The cache has two layers:
LayerLifetimeNotes
Memory (LRU)Lives inside the SDK’s BraintrustState objectWiped when the process exits. Not shared between processes.
DiskSurvives process restarts as long as the filesystem persistsOne gzip-compressed JSON file per entry, named by a hash of the cache key.
Default disk location: ~/.braintrust/prompt_cache/ Configuration (environment variables):
  • BRAINTRUST_PROMPT_CACHE_DIR — directory for the disk cache. Default ~/.braintrust/prompt_cache.
  • BRAINTRUST_PROMPT_CACHE_MEMORY_MAX — maximum entries in the in-memory LRU. Default 1024.
  • BRAINTRUST_PROMPT_CACHE_DISK_MAX — maximum entries on disk before LRU eviction by mtime. Default 1048576.
The disk layer is automatically disabled in runtimes without a usable filesystem API (browsers, Cloudflare Workers, Vercel Edge, and similar sandboxes). In those environments, caching is memory-only and effectively scoped to a single request handler / cold-start lifetime.

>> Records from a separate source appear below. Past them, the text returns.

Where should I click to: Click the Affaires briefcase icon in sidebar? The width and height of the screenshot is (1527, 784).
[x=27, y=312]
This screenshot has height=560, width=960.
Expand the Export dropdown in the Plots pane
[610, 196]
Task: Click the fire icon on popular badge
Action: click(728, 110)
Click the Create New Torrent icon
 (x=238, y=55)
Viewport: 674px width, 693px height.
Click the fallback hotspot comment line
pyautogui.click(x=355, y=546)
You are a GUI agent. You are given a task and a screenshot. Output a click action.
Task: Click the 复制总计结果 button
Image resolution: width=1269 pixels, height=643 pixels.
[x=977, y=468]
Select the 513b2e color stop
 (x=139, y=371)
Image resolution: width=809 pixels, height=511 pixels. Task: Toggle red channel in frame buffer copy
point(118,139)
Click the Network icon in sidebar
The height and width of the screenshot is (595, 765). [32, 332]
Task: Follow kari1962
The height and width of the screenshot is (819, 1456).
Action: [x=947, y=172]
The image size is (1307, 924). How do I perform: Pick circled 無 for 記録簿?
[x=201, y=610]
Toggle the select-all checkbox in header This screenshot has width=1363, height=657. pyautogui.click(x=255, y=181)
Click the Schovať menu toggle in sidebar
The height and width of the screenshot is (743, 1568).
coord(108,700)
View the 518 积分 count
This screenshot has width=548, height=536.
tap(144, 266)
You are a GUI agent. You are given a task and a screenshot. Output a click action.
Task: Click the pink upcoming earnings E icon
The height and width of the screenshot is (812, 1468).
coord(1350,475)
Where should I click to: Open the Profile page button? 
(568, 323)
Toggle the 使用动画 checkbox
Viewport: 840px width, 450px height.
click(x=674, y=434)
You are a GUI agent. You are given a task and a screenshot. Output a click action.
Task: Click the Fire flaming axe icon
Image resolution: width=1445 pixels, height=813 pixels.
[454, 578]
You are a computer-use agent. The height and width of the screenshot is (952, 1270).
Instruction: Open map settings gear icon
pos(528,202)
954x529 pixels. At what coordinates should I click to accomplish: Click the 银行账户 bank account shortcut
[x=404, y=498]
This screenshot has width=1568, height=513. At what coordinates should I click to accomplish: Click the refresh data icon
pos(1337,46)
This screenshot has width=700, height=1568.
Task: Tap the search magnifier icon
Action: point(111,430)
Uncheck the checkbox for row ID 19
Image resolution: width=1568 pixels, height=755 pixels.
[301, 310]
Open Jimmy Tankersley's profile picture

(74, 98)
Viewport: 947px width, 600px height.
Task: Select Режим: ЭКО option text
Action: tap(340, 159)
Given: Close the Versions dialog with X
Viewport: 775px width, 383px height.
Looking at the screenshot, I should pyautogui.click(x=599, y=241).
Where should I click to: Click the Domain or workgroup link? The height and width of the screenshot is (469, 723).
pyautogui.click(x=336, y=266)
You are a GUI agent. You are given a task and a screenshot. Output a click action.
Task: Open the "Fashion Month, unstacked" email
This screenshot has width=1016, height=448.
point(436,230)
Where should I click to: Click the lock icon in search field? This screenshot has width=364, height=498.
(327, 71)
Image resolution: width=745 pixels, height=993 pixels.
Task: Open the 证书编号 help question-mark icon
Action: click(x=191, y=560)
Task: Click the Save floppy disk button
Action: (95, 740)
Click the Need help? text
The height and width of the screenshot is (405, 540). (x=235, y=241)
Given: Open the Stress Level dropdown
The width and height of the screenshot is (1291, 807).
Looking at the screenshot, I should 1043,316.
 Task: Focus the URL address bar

Why pinned reads bypass the cache

When you pass version or environment, you are asserting “give me exactly this revision.” If the API is unreachable, the SDK has no way to verify that the cached entry still corresponds to that pin (the server-side mapping for an environment may have moved, etc.), so it fails loudly rather than silently substituting a possibly-different value.